Sometimes more is better. I was convinced at first of hearing about the original Super Mario Maker it was unnecessary, but after spending dozens of hours poking at it, it felt like a physical necessity. And I had the same reaction to Super Mario Maker 2. We already had the first one, what could a second one do? Oh, what a fool I was (also am and will continue to be).
The biggest doubt that you have to hurdle yourself over is why you would play a game that simply enables amateurs to try to do with professionals can barely accomplish. Do you really want to waste your time playing through a level the guy across the street made over the course of one afternoon when you could just dive back into the Mario archives and play stages crafted by experts in their field? Or even one made by your own dumb hands? Shockingly, yes, if you’ll let yourself.
In fact, this sequel has a Story Mode specially made to attack that sort of hesitation. Saying it has a story is a bit of a stretch, but there are eight hours’ worth of levels made by Nintendo with the same tools that will be available to anyone else playing the game. And they are terrific. Because they have little reason to bend a knee to a theme or narrative beat, they can be as weird and inventive as they want.
Some try to turn single items into fully fleshed-out concepts while others take a mechanic to its absolute extreme. (My favorite is one entirely built around wall-sliding.) Others show that you can push the limits of what the design tools were made to do, incepting your brain with a flood of creativity that you hadn’t ever counted on having. After all, if you can make a faux shmup, what can’t you make?

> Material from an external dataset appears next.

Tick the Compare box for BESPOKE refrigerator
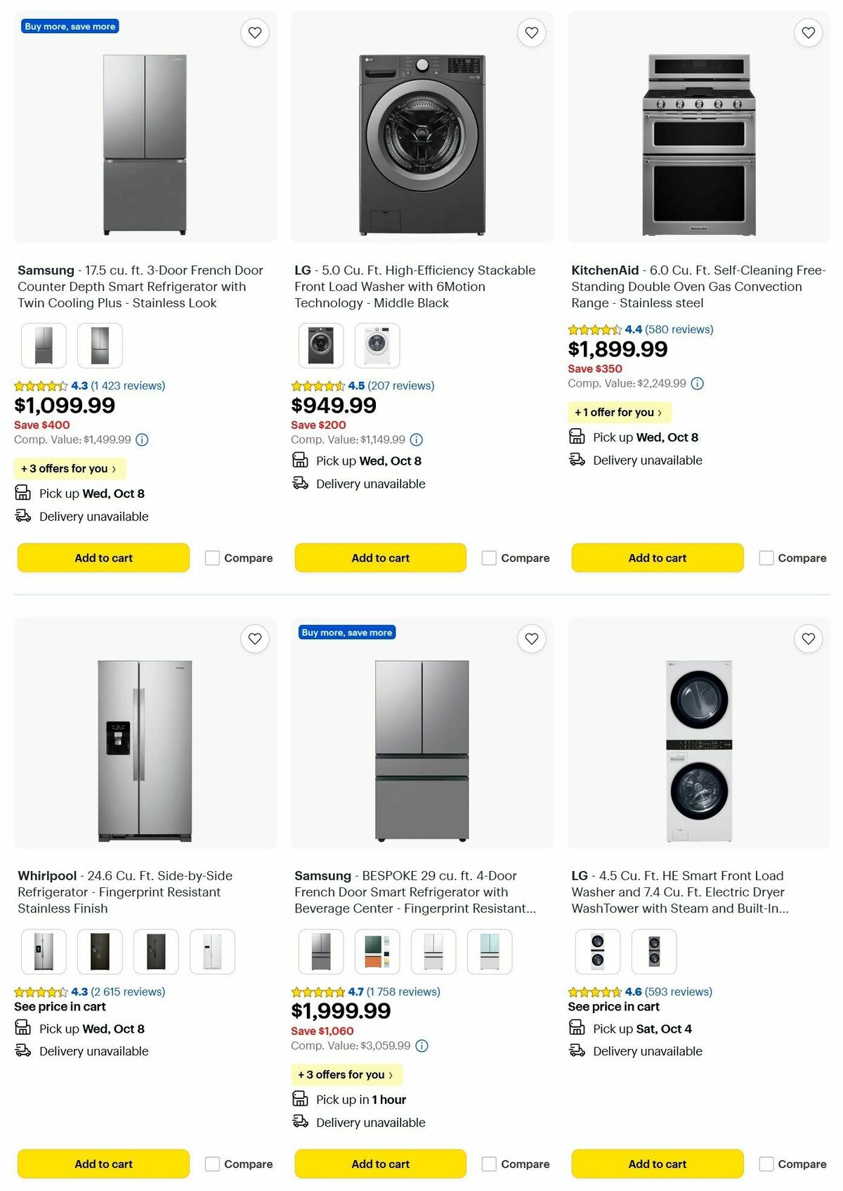Screen dimensions: 843x1191 point(489,1164)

Once you plow through the superb story levels, you are led naturally into exploring all those what-ifs you tucked away. The creator smartly allows you to start with a form of a Nintendo-made level, removing the dreaded empty page blinking cursor paralysis. But this also means that you can toy with every single notion you ever had. Maybe get rid of this block and add a Goomba tower. Or fill the entire thing with water. Or this or that or whatever!

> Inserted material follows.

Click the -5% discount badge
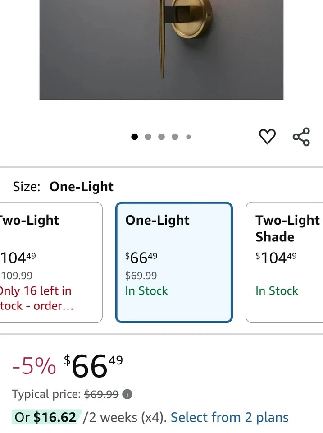 pos(36,366)
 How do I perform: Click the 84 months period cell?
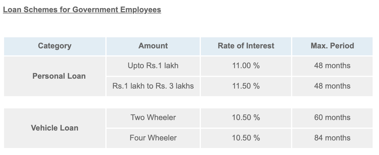coord(332,138)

Granted, a lot of the novelty of the first game has faded. The hilarious incongruity of putting a small Mario inside a giant Kuribo’s shoe is still funny, but not riotously so as before. But that also means that a lot of what gets made is less about shock and awe and more about refining an idea into something that edges closer and closer to, well, playable. Masterful, even.

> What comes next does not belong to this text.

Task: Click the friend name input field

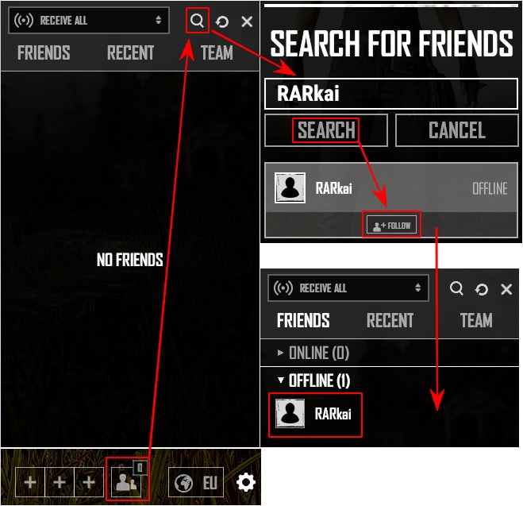Action: [x=391, y=94]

Thankfully the creator tools are still just as easy to use as before, and given that it’s a second pass after four years of user behavior observation, there have been a pleasant number of improvements to make life just better. It’s the sort of relief that makes it so confounding that they would make the multiplayer so thoroughly busted. The online is unplayable, but the local is prohibitively unpleasant to set up that it’s almost not worth attempting.
There’s also the problem of Nintendo’s history with fan creations. They added a “Boo!” reaction to staged alongside the existing “I like it!” reaction, which seems befuddling considering it’s just a fact that once you allow negative feedback, that invites trolling. They’ll delete levels for various, opaque reasons (even if that reason is *shoulder shrug*). They’ll do any number of troublesome things they’ve done in the past because Nintendo has no idea how to foster an online presence.
If you haven’t seen based on Twitter videos of levels ranging from brilliant to maniacal, this is already a popular game. And that’s well-deserved. It improves on just about everything from the unexpectedly successful original and even packs a couple of surprises. It’s just on Nintendo now to now neuter their own product with their penchant for being internet dullards.